13. - The method according to claim 3, wherein a form that is mathematically equivalent in result to the formula x = (i * C + D) > > S comprises an implementation of the formula x = ((i * C + D) > S) + E, where E is an equivalent.

14. The method according to claim 3, wherein up sampling is performed using one or more resampling filters having filter cover values controlled by bandwidth control parameters.

15. The method according to claim 3, wherein the up sampling is performed in a spatially scalable video decoding process in layers.

16. The method according to claim 3, wherein upward sampling is performed in a spatially scalable video coding method.

17. The method according to claim 3, wherein the show up is performed to re-sample reference image.

18. The method according to claim 3, wherein the value of F is equal to 4 and the value of S is equal to 12.

19. The method according to claim 3, wherein the approximate comprises rounding .

20. The method according to claim 3, wherein the inverse is an approximate inverse.

21. The method according to claim 3, wherein at least one of the integer values F, C, D, and S are different from the horizontal computation that for the vertical calculation.

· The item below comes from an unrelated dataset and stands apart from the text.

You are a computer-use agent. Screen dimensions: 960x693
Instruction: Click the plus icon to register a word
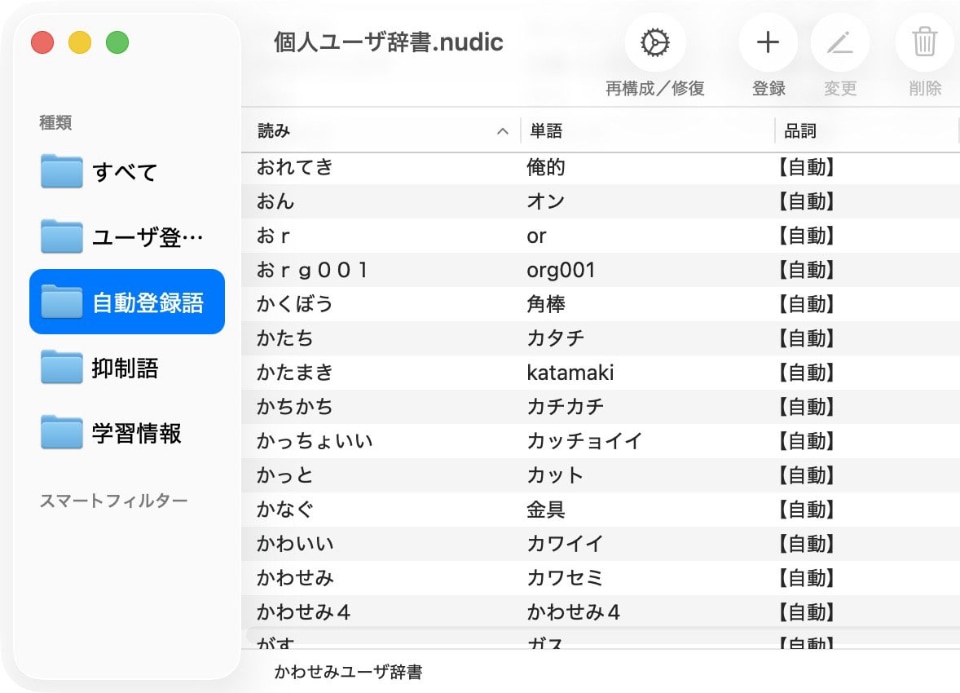[767, 43]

22. A method comprising: sampling upwards a video image according to an upward sampling scale factor, where upward sampling comprises calculation of a sample value interpolated in horizontal position i and in position vertical j in an order sampled upwards, and where the calculation comprises: calculating a horizontal sub-sample position derived x in a mathematically equivalent way as a result to the formula x = ((2J * i + Q) * C + D ) > > S, where C is derived by approximating a value equivalent to 2S + F multiplied by an inverse of the sampling scale factor above, and where F, C, D, S, J and Q are integer values; calculate a derivative vertical sub-sample position and, in a form that is mathematically equivalent in result to the formula y = ((2J * i + Q) * C + D) > > S; and interpolating a sample value in the sub-sample position derived x, y.